Tuesday, February 02, 2010

The New Politics of Post-Katrina New Orleans


Social justice activists in the city note that he’s the only candidate to talk about the city’s problems as systemic. Discussing the city’s tourism-based economy, Perry said: “New Orleans has a system that is almost designed to be oppressive.” He described a workforce subsisting on minimum-wage jobs and a public housing system that subsidizes employers who pay unfair salaries. “If we paid people a living wage, then we could really transform our city,” said Perry.

A native New Orleanian, Perry founded a fair housing center in Mississippi before becoming director of the Greater New Orleans Fair Housing Action Center in 2005. His central promise is to reduce the city’s murder rate by 40 percent in his first term, saying he would do this by focusing the police department’s resources on what he says are “one or two hundred individuals” who are responsible for most of the violent crime in the city and away from the nonviolent offenses that he says the department currently focuses on.


Like I've said here a couple of times before, the politics of New Orleans are impenetrable to me. I mean, understanding local politics for any city requires a lot of homework, but the Times-Picayune, the big local daily here, doesn't provide much context, and when it does, it's from a very mainstream, establishment oriented perspective. What's a recent left-wing transplant to the NOLA area to do?

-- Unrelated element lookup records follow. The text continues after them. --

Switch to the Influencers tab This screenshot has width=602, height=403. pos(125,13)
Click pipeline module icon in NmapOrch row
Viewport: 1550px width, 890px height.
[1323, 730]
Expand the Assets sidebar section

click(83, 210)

The above linked short essay from CounterPunch, in support of the little known progressive mayoral candidate James Perry, does more to make me understand what's going on here than two years of reading the Picayune have. Don't get me wrong. It only scratches the surface, really, providing two or three ideas I'm able to fit into my overall understanding of the American political dynamic. But given the information blackout I'm suffering down here in the Crescent City, that's something, to be sure.

I think I might email the guy who wrote this and ask him what I should be reading.